Accurate and scalable multi-disease classification from adaptive immune repertoires

Background: Machine learning models trained on paratope-similarity networks have shown superior accuracy compared with clonotype-based models in binary disease classification. However, the computational demands of paratope networks hinder their use on large datasets and multi-disease classification. Methods: We reanalyzed publicly available T cell receptor (TCR) repertoire data from 1,421 donors across 15 disease groups and a large control group, encompassing approximately 81 million TCR sequences. To address computational bottlenecks, we replaced the paratope-similarity network approach (Paratope Cluster Occupancy or PCO) with a new Fast Approximate Clustering Techniques (FACTS) pipeline, which is comprised of four main steps: (1) high-dimensional vector encoding of sequences; (2) efficient clustering of the resulting vectors; (3) donor-level feature construction from cluster distributions; and (4) gradient-boosted decision tree classification for multi-class disease prediction. Findings: FACTS processed 10⁷ sequences in under 120 CPU hours. Using only TCR data, and evaluated with 5-fold cross-validation, it achieved a mean ROC AUC of 0.99 across 16 disease classes.

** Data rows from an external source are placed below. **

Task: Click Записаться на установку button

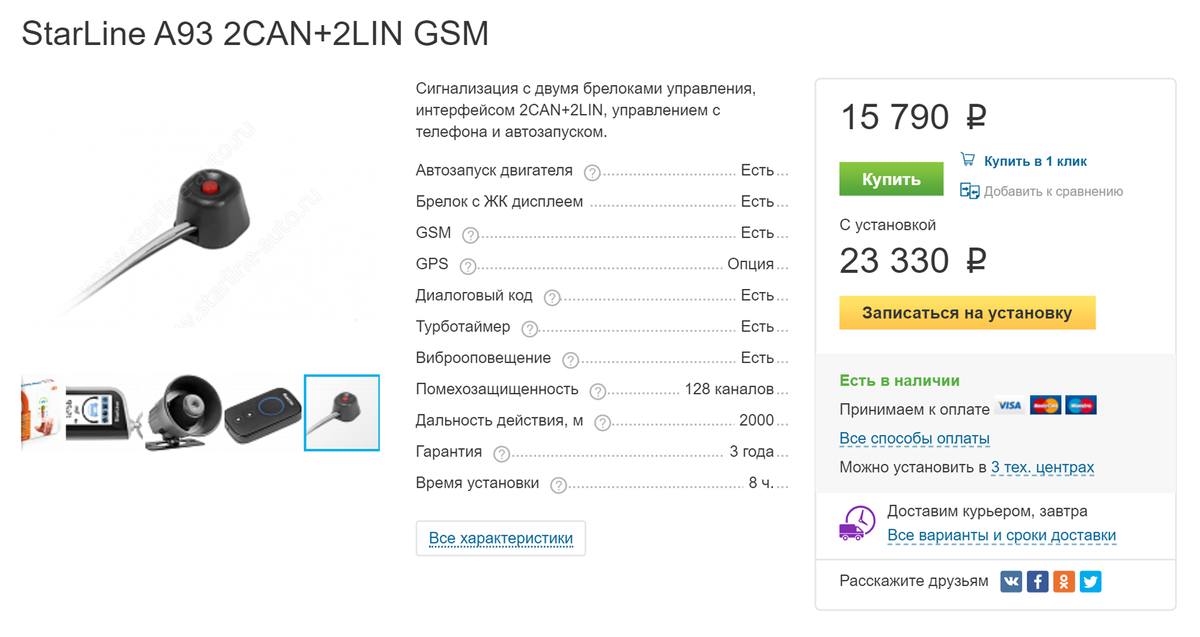Action: tap(967, 313)
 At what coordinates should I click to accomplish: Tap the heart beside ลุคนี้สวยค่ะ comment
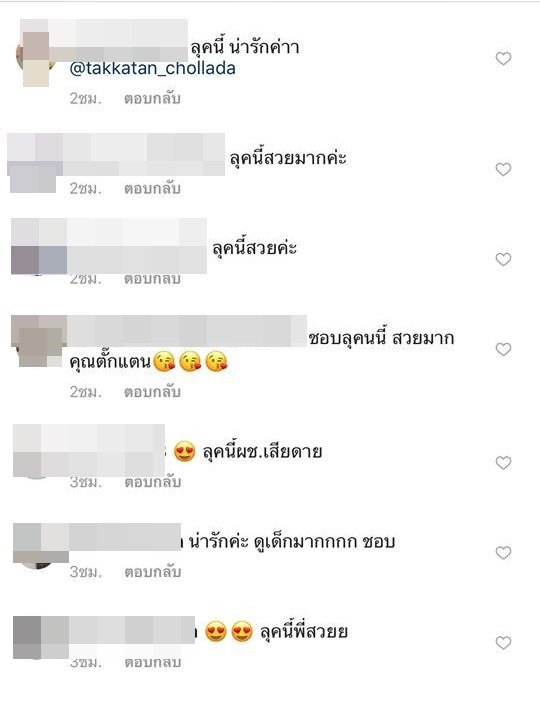pyautogui.click(x=503, y=259)
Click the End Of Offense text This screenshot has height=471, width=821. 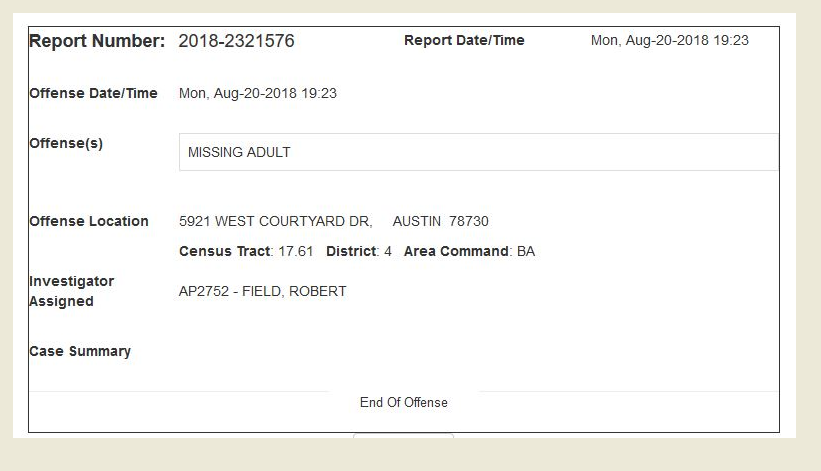point(404,402)
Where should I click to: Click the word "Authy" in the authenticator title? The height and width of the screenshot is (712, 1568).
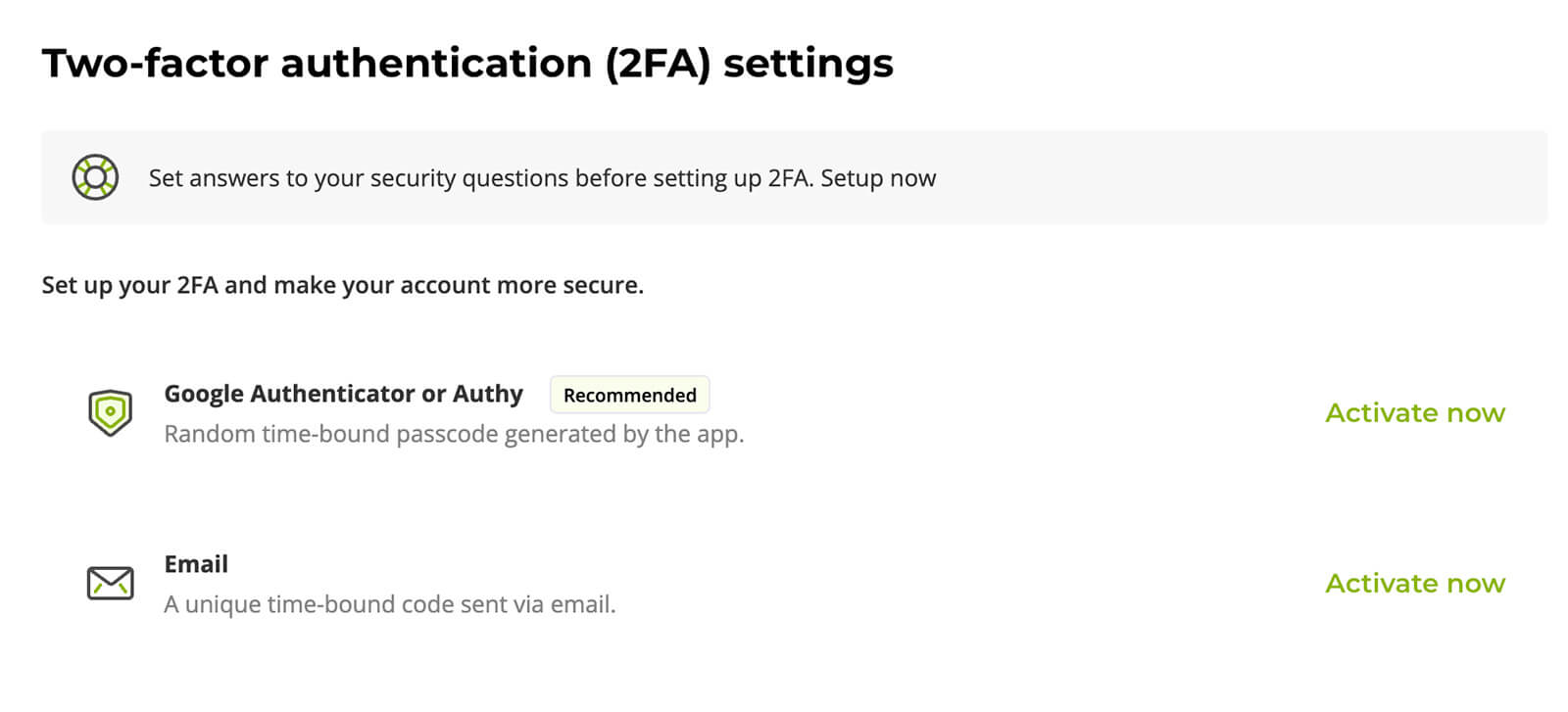pos(487,394)
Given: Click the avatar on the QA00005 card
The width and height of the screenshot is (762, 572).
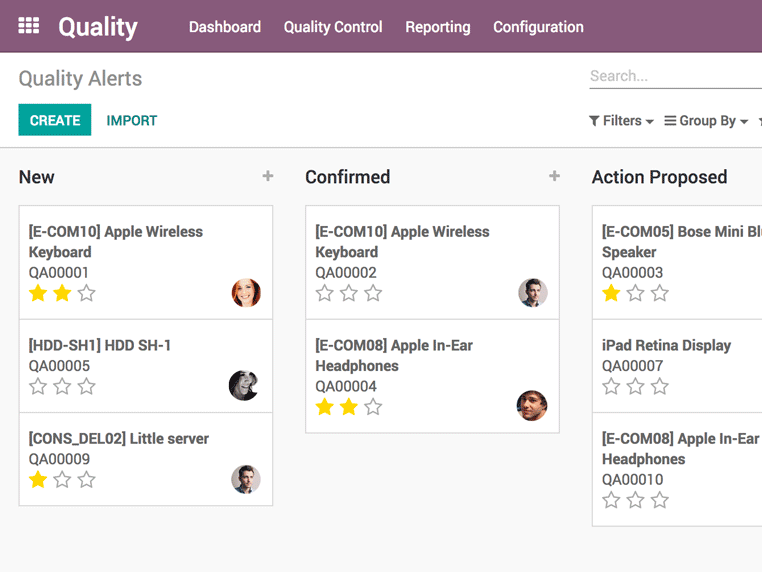Looking at the screenshot, I should [244, 385].
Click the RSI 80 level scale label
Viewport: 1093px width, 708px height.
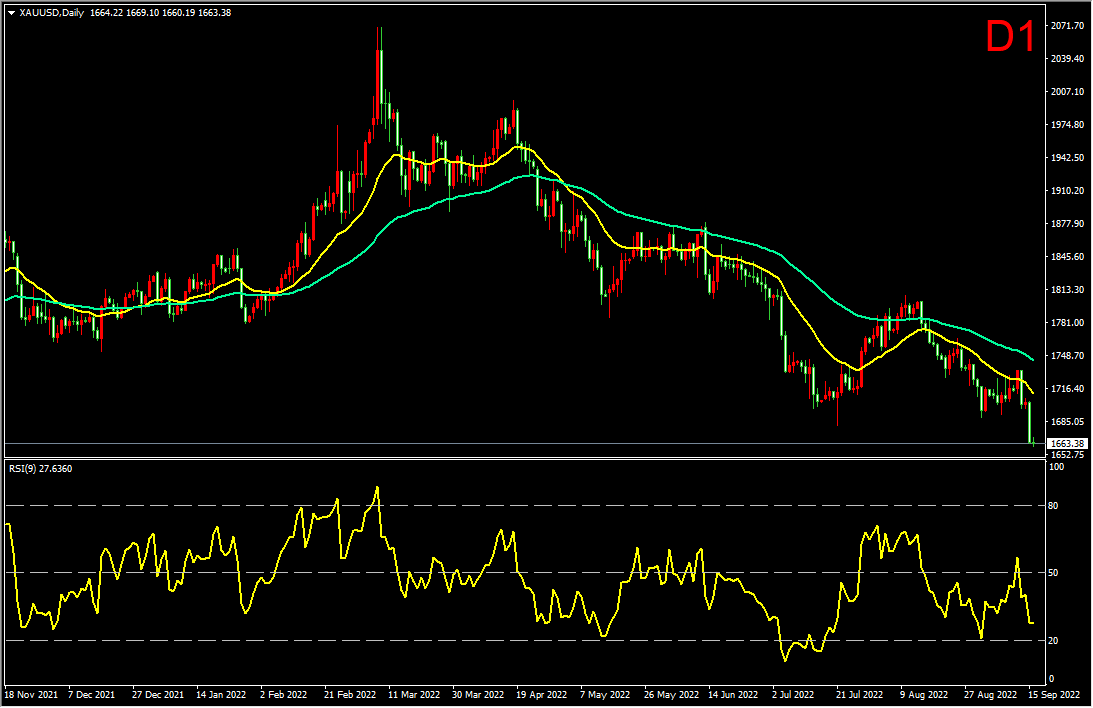click(x=1053, y=505)
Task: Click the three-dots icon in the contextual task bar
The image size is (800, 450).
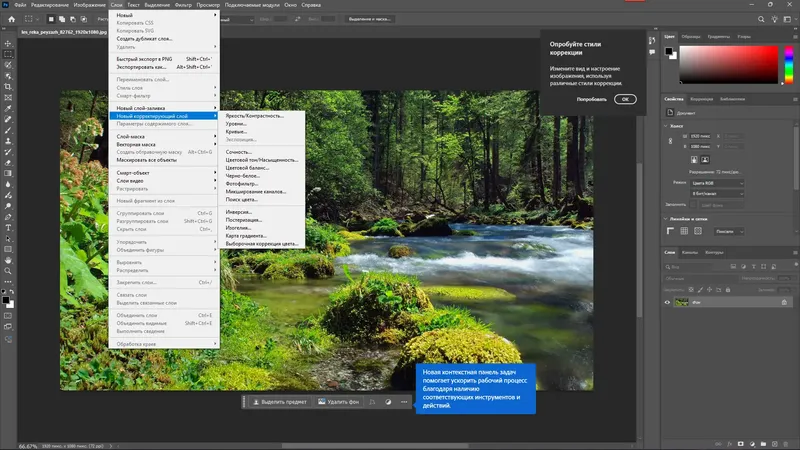Action: (x=404, y=402)
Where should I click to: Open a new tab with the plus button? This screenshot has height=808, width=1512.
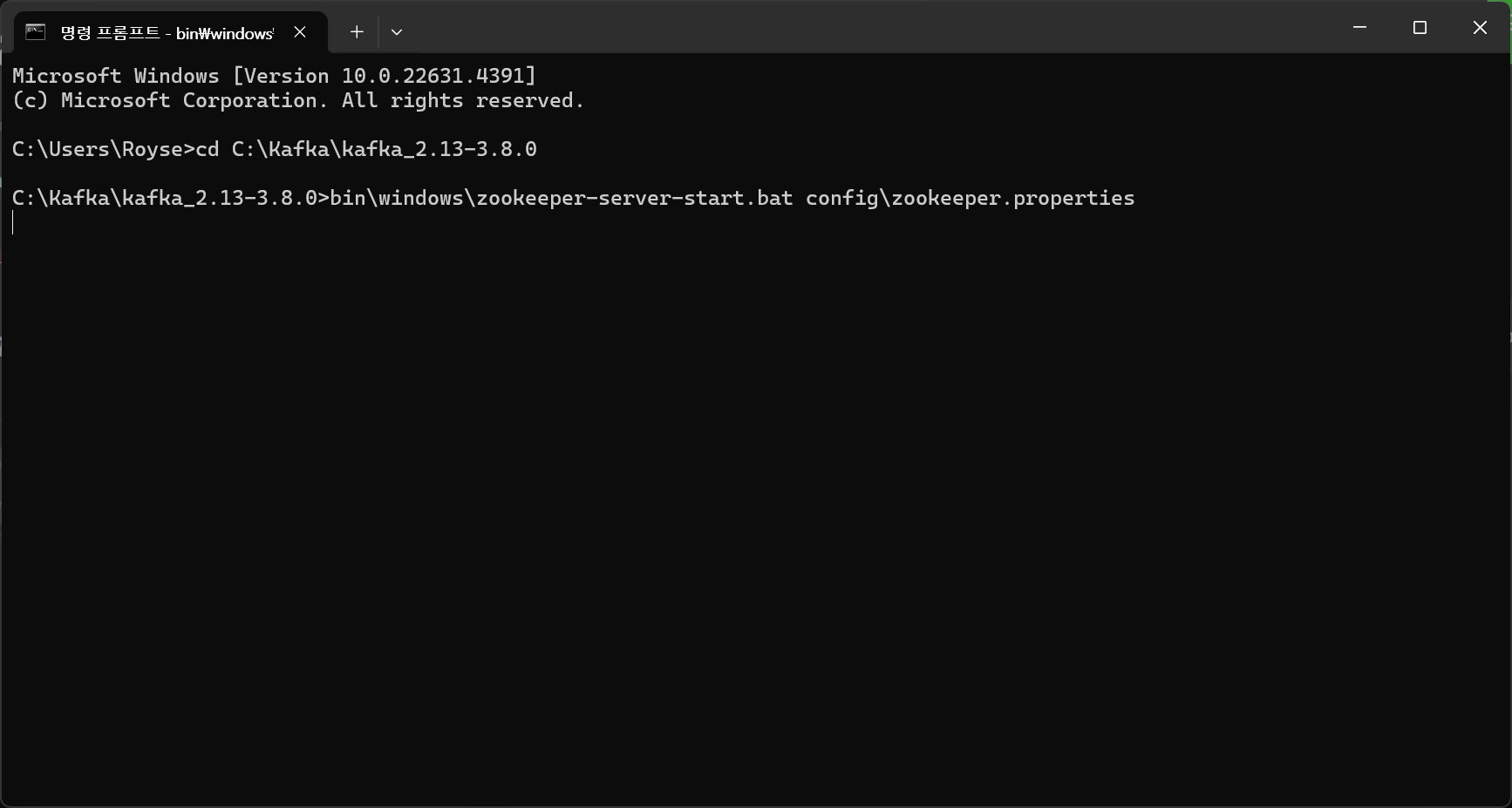357,32
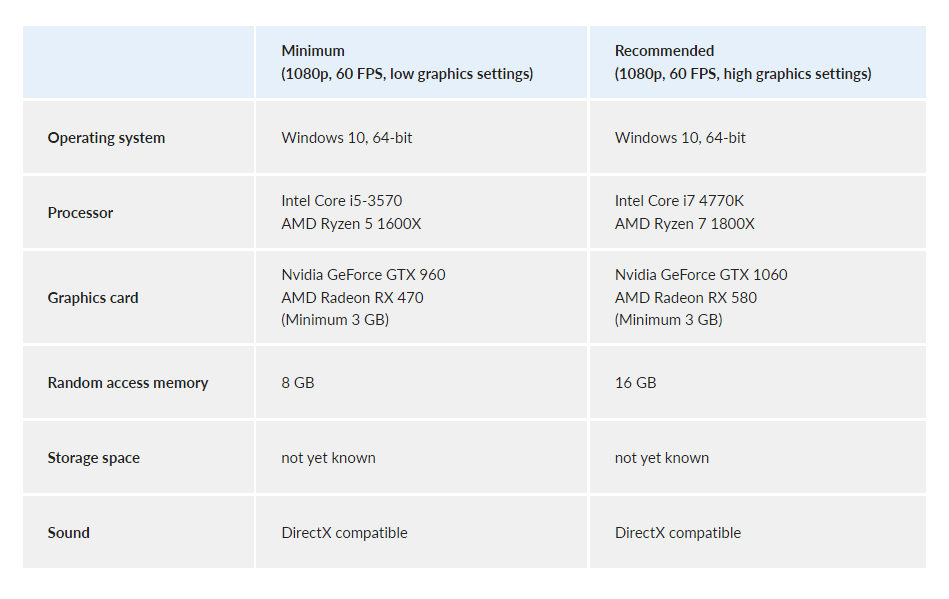The height and width of the screenshot is (599, 949).
Task: Select the Processor row label
Action: [80, 213]
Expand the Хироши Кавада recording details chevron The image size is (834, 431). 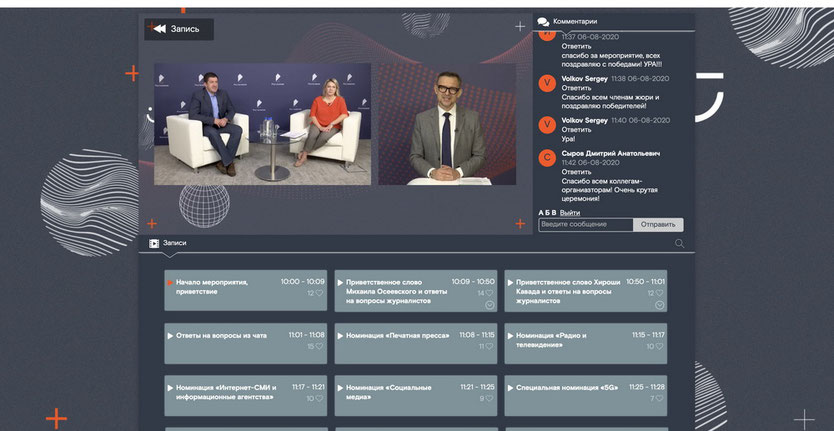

Compared with the recently reported Mal-ID model, FACTS achieved higher donor-level classification accuracy for BCR (0.840 vs. 0.740), TCR (0.882 vs. 0.751), and combined BCR+TCR datasets (0.904 vs. 0.853) on the six-class Mal-ID benchmark. FACTS also preserved biologically meaningful signals, as shown by unsupervised t-SNE projections revealing distinct disease-associated and age-associated clusters. Interpretation: Paratope-based encoding with FACTS-derived features provides a scalable and biologically grounded approach for adaptive immune receptor (AIR) repertoire classification. The resulting classifier achieves superior multi-disease diagnostic performance while maintaining interpretability, supporting its potential for clinical and population-scale health profiling. Funding: This study was supported by the Japan Society for the Promotion of Science (JSPS) KAKENHI [JA23H034980], the Japan Agency for Medical Research and Development (AMED) [JP25am0101001], and the Kishimoto Foundation Fellowship.